Granite sinks are the most sought after for kitchen and bathroom needs by homeowners. They are beautiful and can really give your kitchen or bathroom that befitting look when installed.
The one downside of granite sinks is that they are costly. This is largely due to the cost of granite and the processes used to create the sinks. Contrary to popular opinion, these sinks are not as burly as you would think.
It is common to see granite sinks crack for various reasons – but instead of getting rid of them and purchasing a new one, you can often repair it quite easily. If you have a cracked granite surface on your sink that needs to be fixed, first of all, you would need to ascertain what type of crack it is.
Is it a hairline crack or a chip or is it broken? This is because hairline cracks or chips are repaired differently from broken pieces. When this has been ascertained, you can then proceed with the repair of your sink, which will include preparing the surface, supporting and masking the area, applying the filler, and then buff the area.
What You Will Need
Now let’s take a step-by-step look at how to repair your cracked granite sink.
1. Clean the Sink
Before you can begin the process of fixing or repairing your kitchen sink, you need to first of all thoroughly clean your sink. If you try to do the repair without cleaning the sink, it is very likely that the epoxy may not set properly. Cleaning the sink before repairing the sink would also ensure that any surface scratches that may have formed would be removed.
- Run hot water around the sink
- Pour scouring powder into the sink and let sit for about a minute
- Lightly dampen a towel with warm water and wipe the surface of the sink with it.
- If certain spots are proving tougher to remove, then you should use a soft scrubbing brush. You would need to press firmly while brushing and then rinse out the sink.
- Wipe the sink with a clean dry cloth.
2. Prepare the Sink
After you have finished cleaning and drying up the sink, inspect the crack in the sink. A large crack in a granite sink is easier to fix as it is easier to fill than a smaller crack.
The preparation is in making sure that when you apply the epoxy, you do not get any on the rest of the sink. So use painter’s tape around the edges of the crack to cover as much of the area around it without actually covering any of the crack itself. If you don’t have painter’s tape, you can also use a newspaper or something similar. The idea is to get as little of the epoxy on the rest of the sink as possible.
Once you are done preparing the granite sink, you can then proceed to mix up the epoxy filler.
3. Apply the Epoxy
You can get epoxy from stores, pick an epoxy that states on its packaging that it can be used for granite or stone repair.
Applying the epoxy requires you to fill the cracks of your granite sink. This can sometimes prove to be a tedious and time-consuming process, but if done right it should not take more than a couple of minutes.

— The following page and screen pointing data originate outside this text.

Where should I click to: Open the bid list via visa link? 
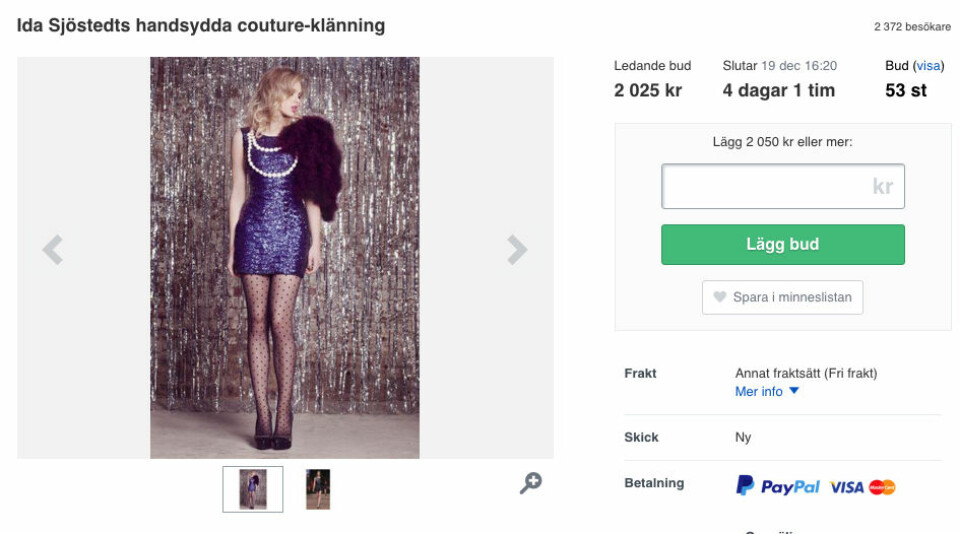coord(928,66)
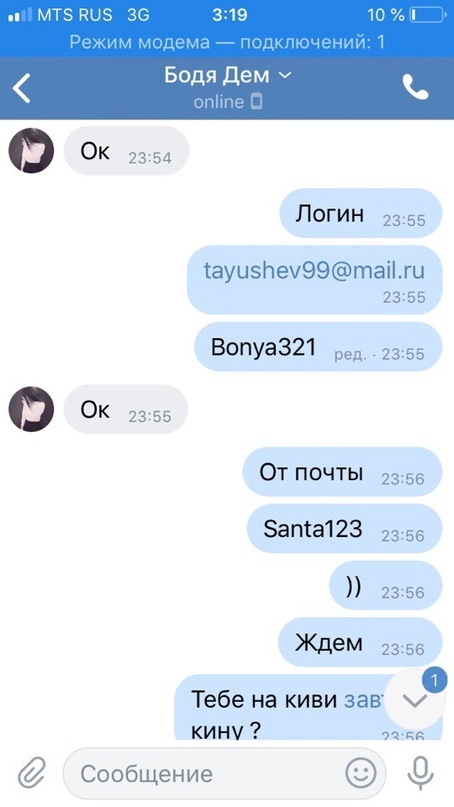The width and height of the screenshot is (454, 807).
Task: Open tayushev99@mail.ru email link
Action: 315,271
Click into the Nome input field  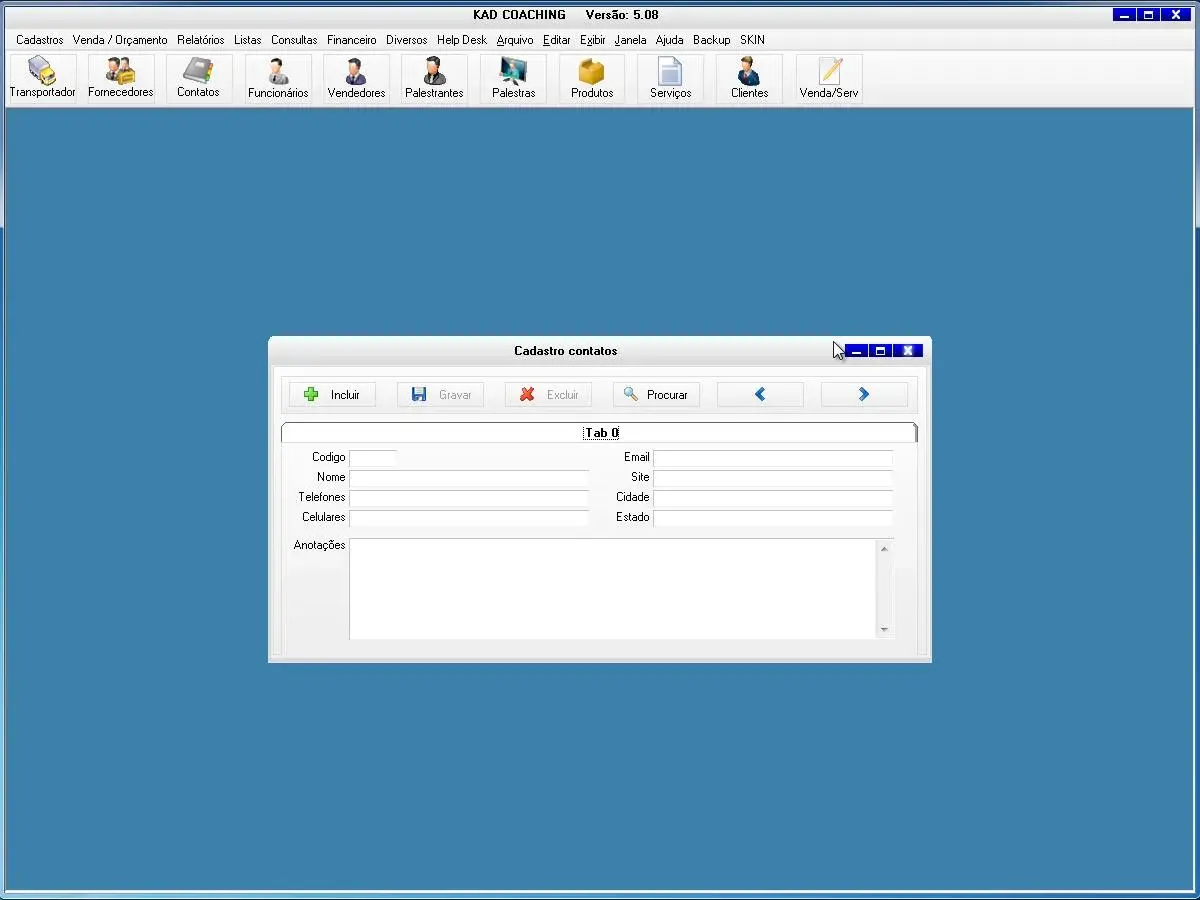(469, 478)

For larger cracks – smear the epoxy in the crack until it is filled. You can do this with a plastic spatula or the tool you used in mixing the epoxy, use the spatula to press the epoxy firmly into the crack. Add more epoxy as needed, and then smooth it out as best as possible. Any bump around the surface area would need to be sandpapered later.
For smaller cracks – filling smaller cracks can be done in the same manner as larger cracks, but be especially careful when applying the epoxy. Instead of smearing the epoxy over the crack, you would want to take it more slowly so as to avoid having too much extra epoxy.
4. Allow the Epoxy to Dry
Remove the painter’s tape/paper now, and allow the epoxy to dry. Generally, the drying time of the epoxy is around 24 hours. But depending on the brand of epoxy used, follow the drying time on the package as instructed by the manufacturer.
5. Smoothen the Sink Surface
Once the epoxy is dry, access the sink surface to check how smooth it is. It is common for the epoxy to not be perfectly smooth once it dries out. Use sandpaper to smoothen out the surface.
6. Clean and Buff the Area
Once you’re happy with the smoothness of your sink, wash it one more time before we buff it up and make it shine.
Now, using a wet buffing pad, gently move through and scrub the surface of the sink. This will make your sink shine and look like new!
Bonus Tip: After you are finished buffing the sink, you may optionally use a tin oxide shine or a lapidary polish to buff out the area. This will enhance the look of your granite sink even more and give it a shining and glimmering look.
That’s it! Now your newly repaired, shining granite sink is ready for you to enjoy!